In the bowl of your food processor add the flour, hazelnut meal, sugar, salt and butter. Pulse 3-4 times until the butter is broken up until the size of a pea.
With the processor running, slowly dribble water from the top, 1 tablespoon at a time until the dough forms together into a ball.
Remove the dough from the food processor and press into an 8 inch pie tin. Press the dough into an even layer on the bottom, out to the sides and crimp the edges as desired.
Place into the refrigerator to chill for 25 minutes.
For the Chocolate Mousse:
While the pie dough is chilling, prepare the filling.
Add the egg whites and sugar in a bowl set over a double boiler and continuously whisk for about 2-3 minutes until the egg whites are foamy and the sugar has completely dissolved.
Transfer to a stand mixer fitted with a whisk attachment and whip on high for about 6-7 minutes until you’ve reached stiff peaks.
In another bowl set over a double boiler melt the chocolate, let cool slightly and then stir in 1/4 cup of the chocolate hazelnut spread.
Let the chocolate cool completely and fold in the whipped egg whites. Set aside.
In the same mixing bowl pour in 1 cup of heavy cream, vanilla extract and salt. Whip on high until you’ve reached medium to stiff peaks about 4-5 minutes. Keep an eye on the heavy cream to make sure you don’t overbeat the whipped cream.
Gently fold in half the whipped cream into the chocolate mix, then add the liqueur and then the remaining whipped cream.
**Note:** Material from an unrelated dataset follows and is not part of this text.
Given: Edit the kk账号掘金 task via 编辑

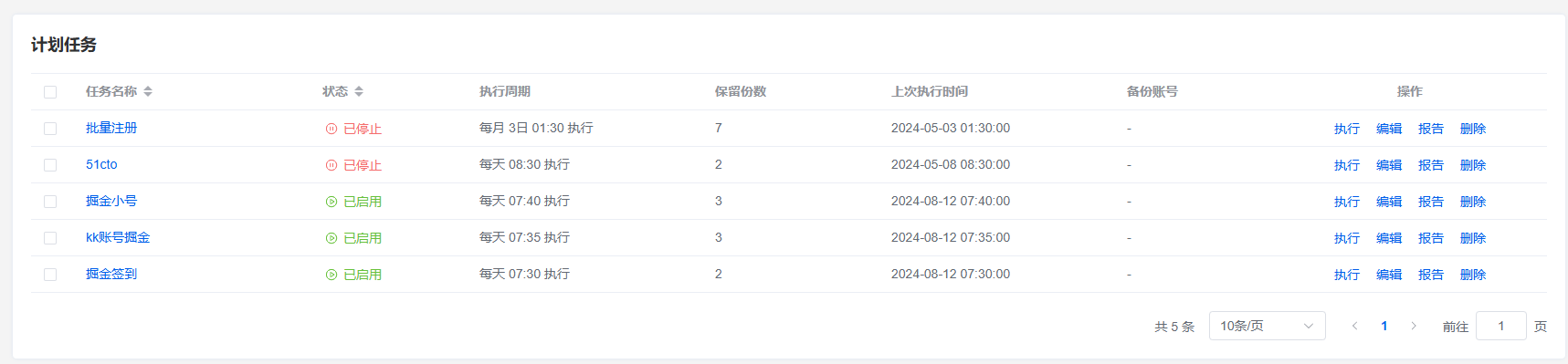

The mousse will be very loose at this point.
Place in the refrigerator to chill and remove the pie dough.
To Assemble the Pie:
Heat your oven to 350°F.
Place parchment paper on top of the pie dough and weigh down with pie weights.
Bake for 15 minutes, remove the parchment and pie weights and bake for another 10. The dough will not brown much but should be dry and not have a shiny look to it.
Let cool completely and then spread the remaining 1/4 cup of chocolate hazelnut spread on the bottom of the crust.
Remove the mousse from the fridge and pour on top.
Cover with plastic wrap and place in the fridge to chill completely for at least 6 hours or overnight.
When ready to serve, whip the remaining whipped cream in a stand mixer fitted with a paddle attachment until stiff peaks form and spread on top of the pie.